Ed ora pensi di prenderti una pausa o stai già pensando a nuove avventure?

Non mi fermo certo adesso! Ho già preso contatti con la Catalin Channel Swimming Federation per fare la traversata dall’isola di Santa Catalina alla California, nell’arcipelago delle Channel Islands californiane…sarà dura, sono circa 40 km a nuoto in solitaria, si gira intorno alle dieci ore, si parte la notte e lì gli squali non sono rari come a Gibilterra. Se tutto va bene sarà il prossimo agosto. Per me è forse l’unica traversata abbordabile dell’Ocean’s Seven, sempre per via della temperatura dell’acqua, le altre hanno acque dalle temperature per me proibitive, dovrei avere, come dire, un “bioprene” più cospicuo: per Gibilterra avevo preso 5 kg per “precauzione”, ma se comincio a fare anche questi calcoli allora l’impegno diventa troppo gravoso, in fondo io non sono una professionista, nuoto perché mi piace.

Ingrid tu nuoti da sempre: cosa provi quando sei in acqua?
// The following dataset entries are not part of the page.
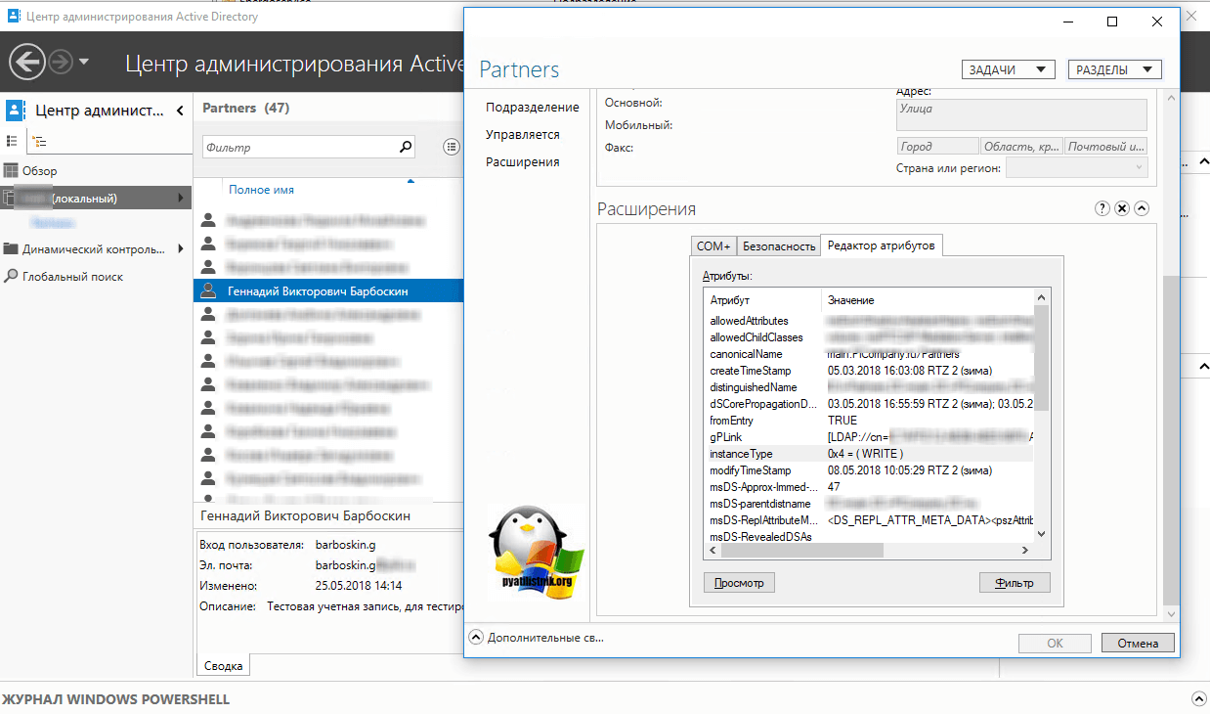Open Страна или регион combo box
The width and height of the screenshot is (1210, 714).
pyautogui.click(x=1076, y=168)
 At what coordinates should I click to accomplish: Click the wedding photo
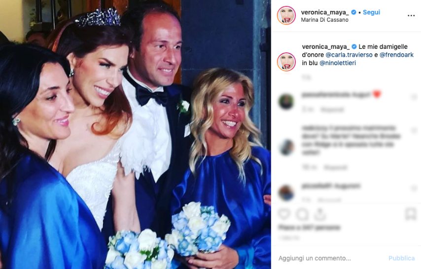pyautogui.click(x=135, y=134)
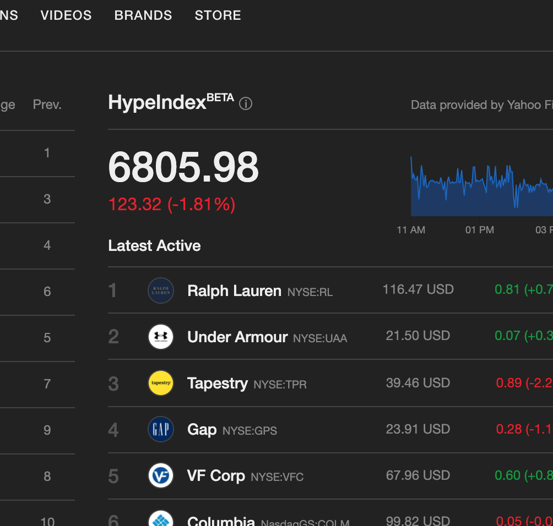Click the VF Corp logo icon
The height and width of the screenshot is (526, 553).
tap(161, 475)
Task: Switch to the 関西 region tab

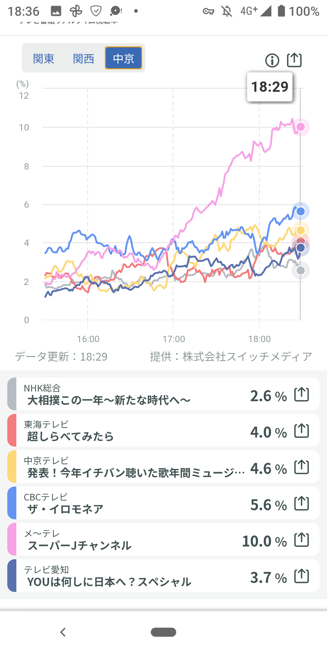Action: pos(84,58)
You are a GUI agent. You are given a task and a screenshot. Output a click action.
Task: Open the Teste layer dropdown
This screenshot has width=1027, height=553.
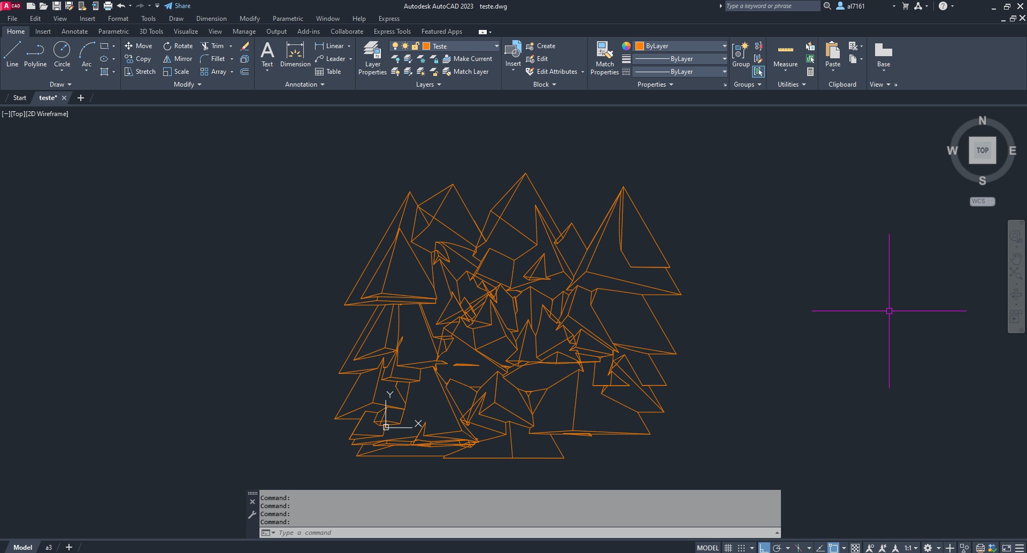[496, 46]
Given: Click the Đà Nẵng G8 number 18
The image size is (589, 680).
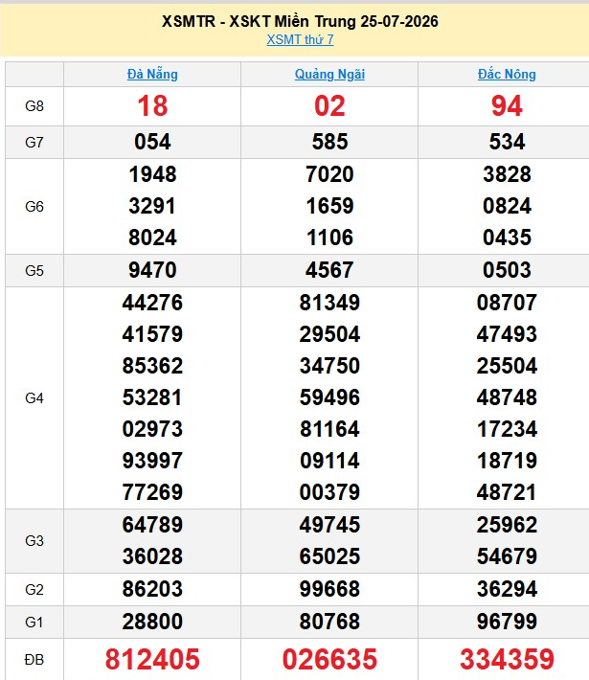Looking at the screenshot, I should point(152,106).
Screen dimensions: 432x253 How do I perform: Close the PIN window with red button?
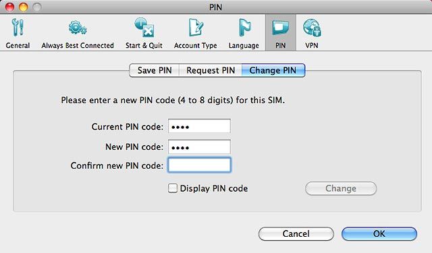click(x=10, y=7)
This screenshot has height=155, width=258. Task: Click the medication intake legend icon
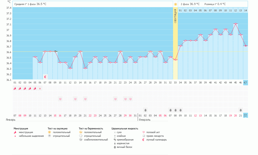tap(144, 136)
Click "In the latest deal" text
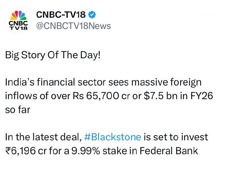 (43, 137)
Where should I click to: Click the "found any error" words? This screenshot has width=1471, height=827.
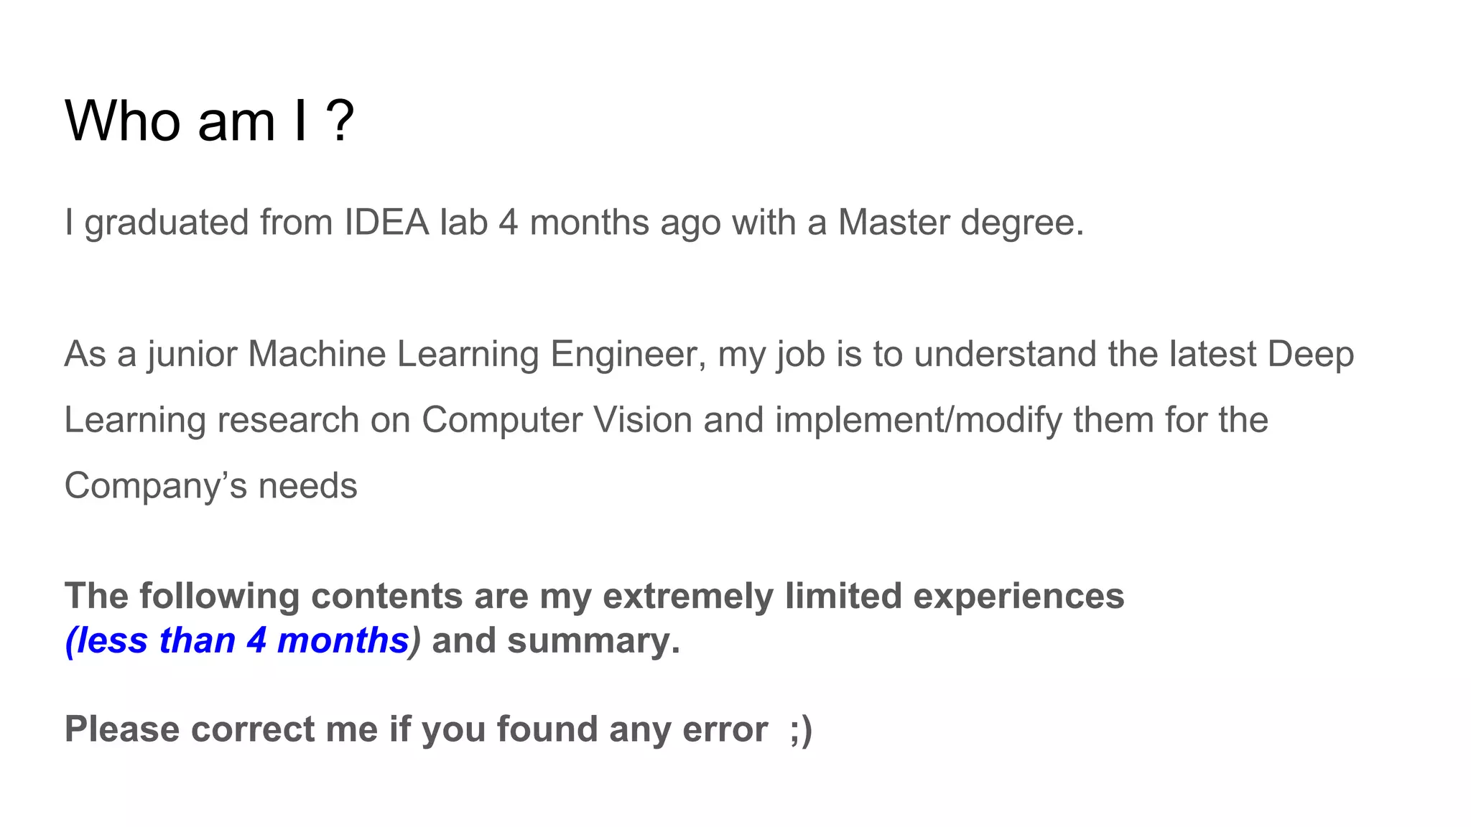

La prima parola che mi viene in mente e che credo riassuma bene tutta una serie di sentimenti è “libertà”. Essere parte della natura, il nuoto è uno sport che ha pochissima attrezzatura, forse è uno dei pochi sport per cui si può dire, evoluzione della tecnica a parte, che un uomo di oggi è uguale a un uomo di mille anni fa. Ti dà la sensazione di appartenenza incondizionata alla natura e la sensazione di non dipendere da altro che dalle tue forze. Mi riferisco naturalmente al nuoto in acque libere di gran fondo. Per me l’effetto benefico scatta dopo circa 5 chilometri che sto nuotando. Non entro nel merito della fisiologia e della chimica, che sicuramente hanno una spiegazione per questo fenomeno, non sono competente in materia, dico soltanto che dopo circa quella distanza per me scatta una sorta di “pilota automatico” per cui potrei andare avanti all’infinito, il flusso dei pensieri diventa “liquido” come l’acqua, per cui a volte mi sembra che gli allenamenti lunghi diventino quasi una specie di esercizio di meditazione, di ascesi. Quando devi spingere di più naturalmente il “contenuto” dei pensieri (a volte quando nuoto penso alle cose a cui sto lavorando, mi occupo di filosofia, per cui rifletto su idee su cui magari sto scrivendo un articolo ecc.) lascia posto solo al “ritmo”, quindi non pensi concetti, ma diventi tu stesso ritmo, ritmo numerico, ti confondi col passo che stai tenendo. Unica cosa da NON fare quando affronti una nuotata molto lunga: non pensare MAI a quanto manca, nuota e basta, un braccio dopo l’altro, uno-due-tre-quattro, diventa una specie di mantra che a volte quasi ti ipnotizza.